* **WHAT THE EXERCISE ASKS**:
Please rewrite the F5 and NGINX blog post between "Since we announced" and "developer and operations.", inclusive, changing "customers" to "clients".

* **TEXT PASSAGE**:
BLOG

F5 and NGINX: Bridging the Divide

François Locoh-Donou 缩略图
François Locoh-Donou
Published April 02, 2019

Since we announced our agreement to acquire NGINX last month, the theme that has resonated most in my discussions with customers and partners is that, together, F5 and NGINX could bridge a divide—between applications and infrastructure and between the developer and operations.

This is a divide that exists between the modern, open source applications developed in and for the cloud and the traditional, mission-critical applications that are often the last to migrate out of the enterprise data center. This is a divide that is only getting wider for NetOps teams balancing infrastructure costs and controls against DevOps teams developing applications for speed and scale. And it is a divide in which companies are using inconsistent application services from multiple vendors across various teams. What results is an application infrastructure that is unprotected, hard to manage, and unstable.

* **INFORMATION SUPPLIED**:
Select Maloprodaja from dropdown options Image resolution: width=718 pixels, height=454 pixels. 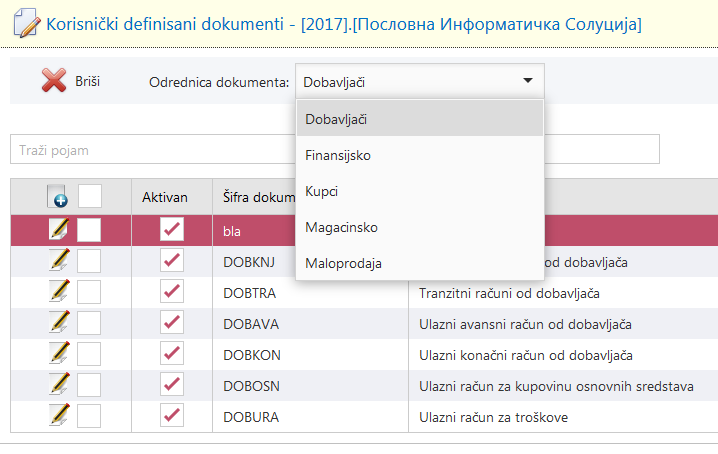(343, 263)
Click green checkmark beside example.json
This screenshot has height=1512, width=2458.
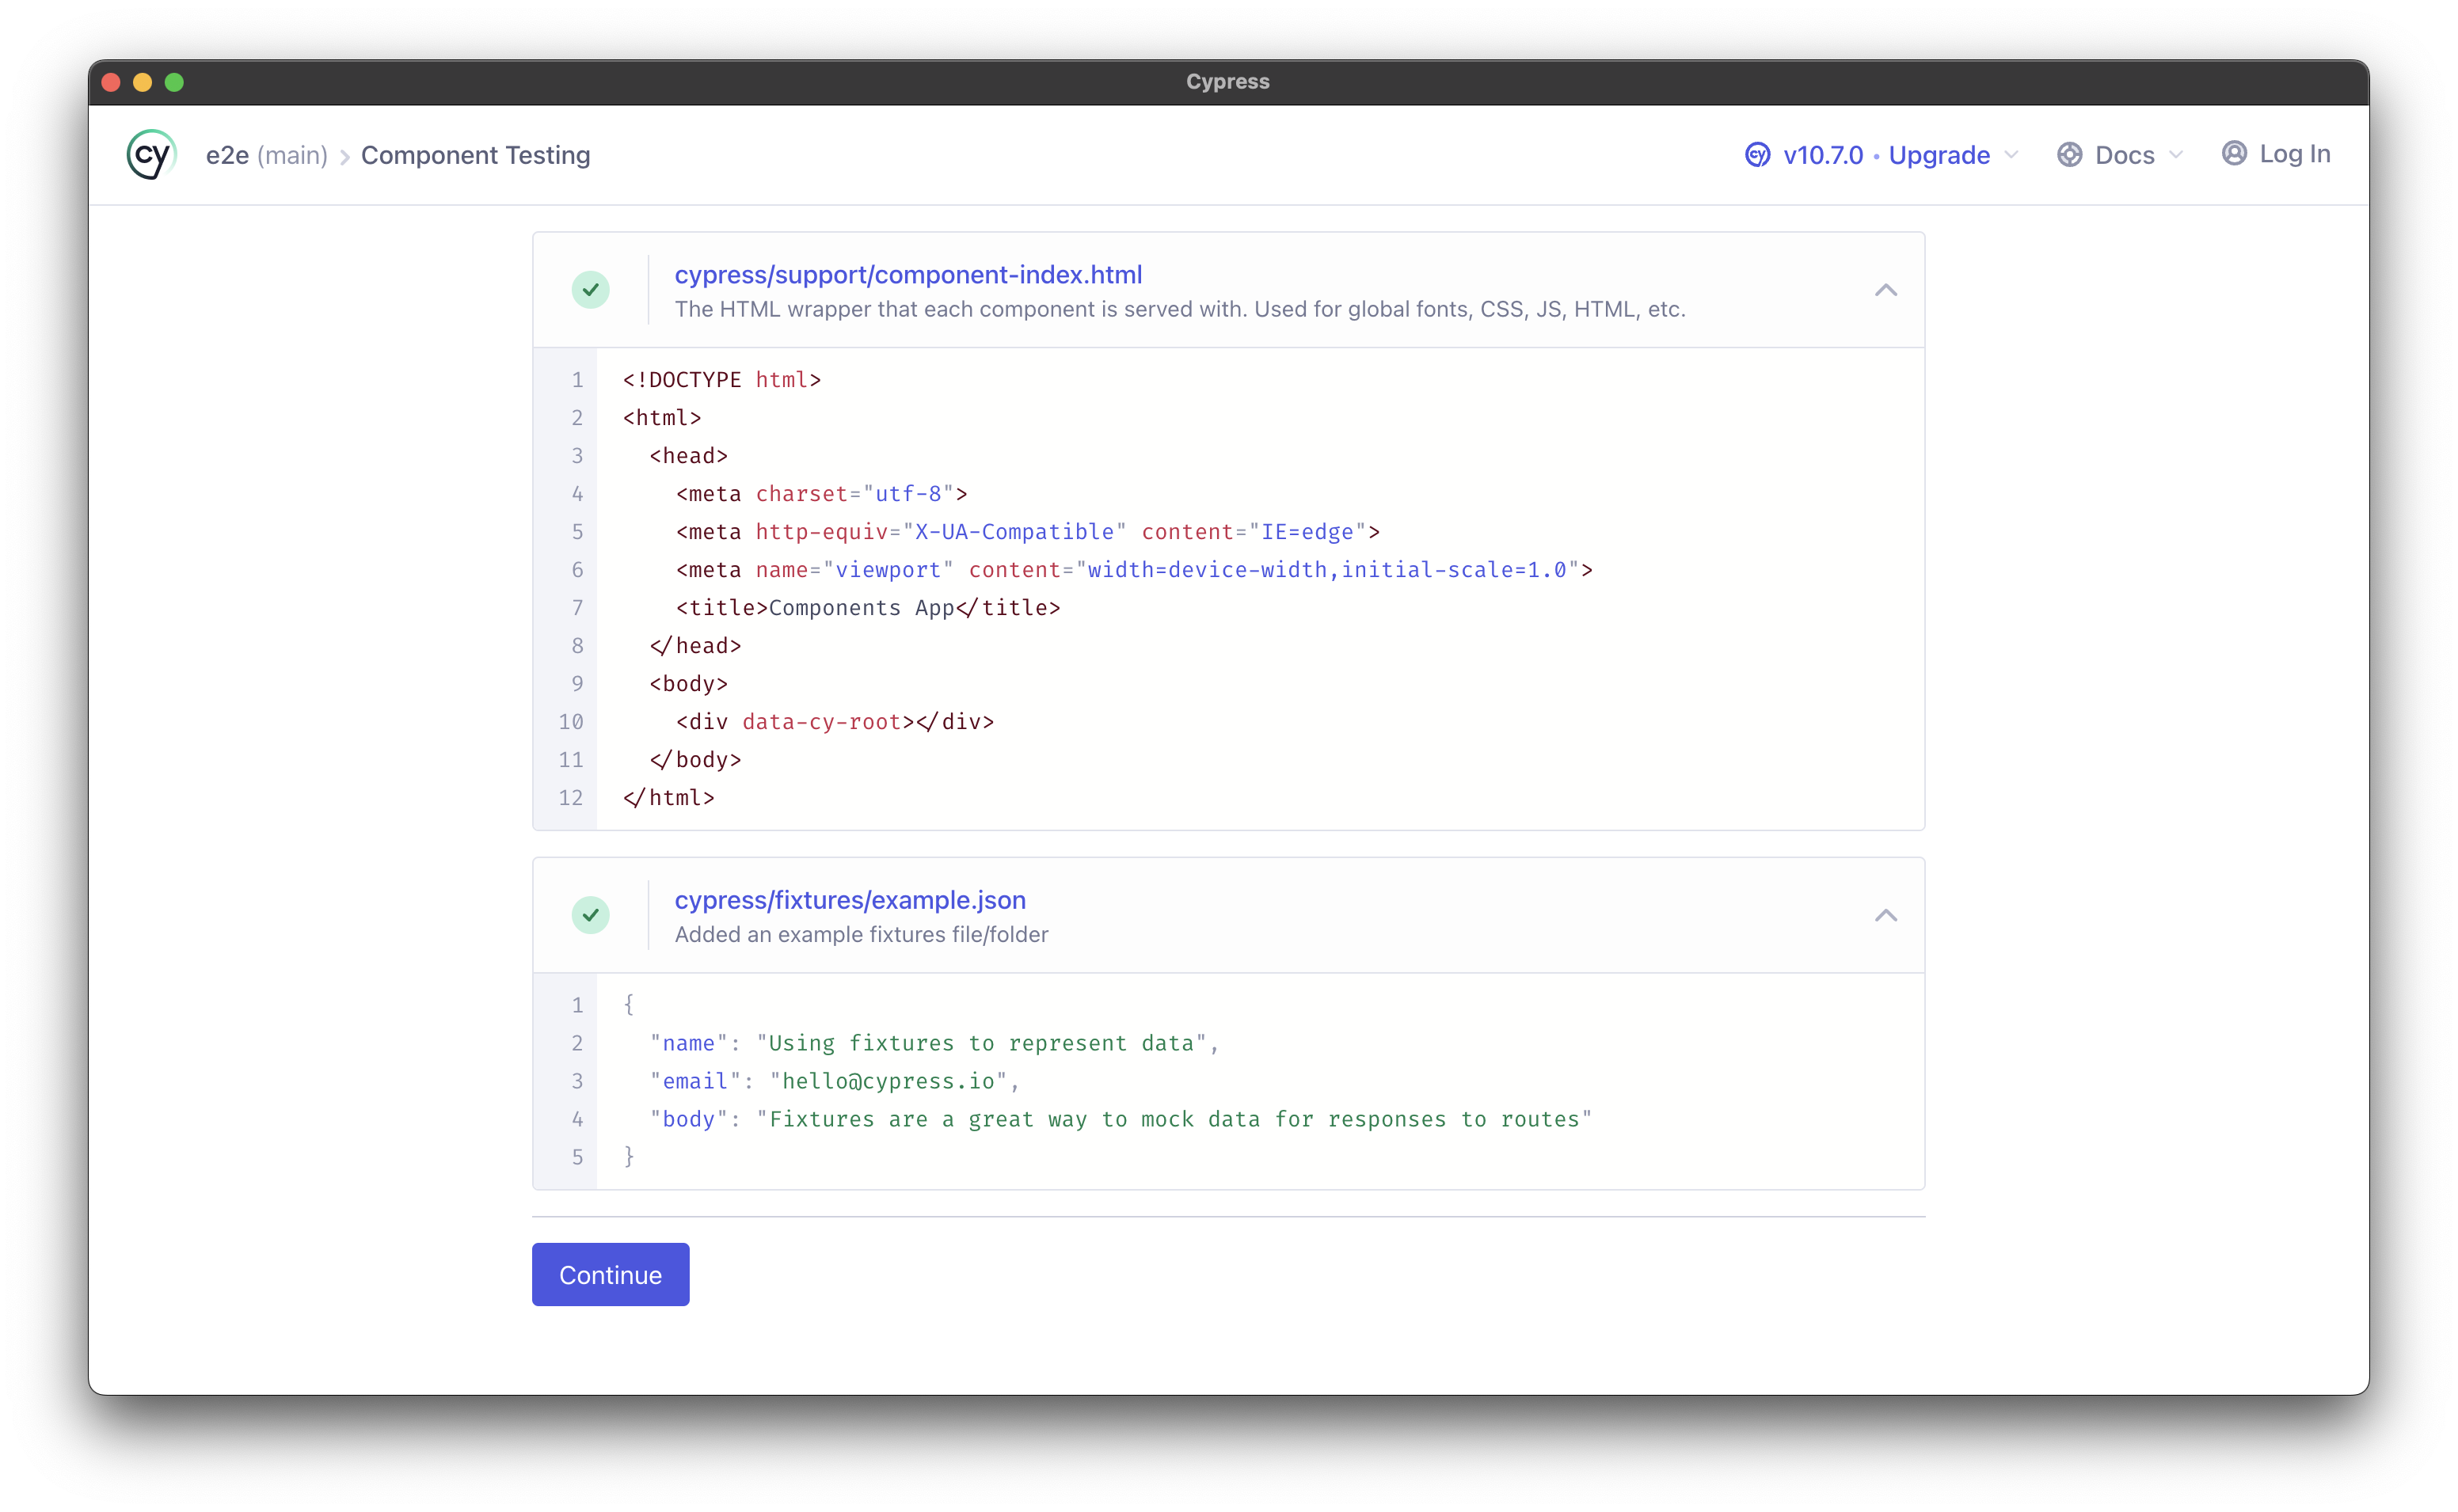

* **RESPONSE BELOW**:
Since we announced our agreement to acquire NGINX last month, the theme that has resonated most in my discussions with clients and partners is that, together, F5 and NGINX could bridge a divide—between applications and infrastructure and between the developer and operations.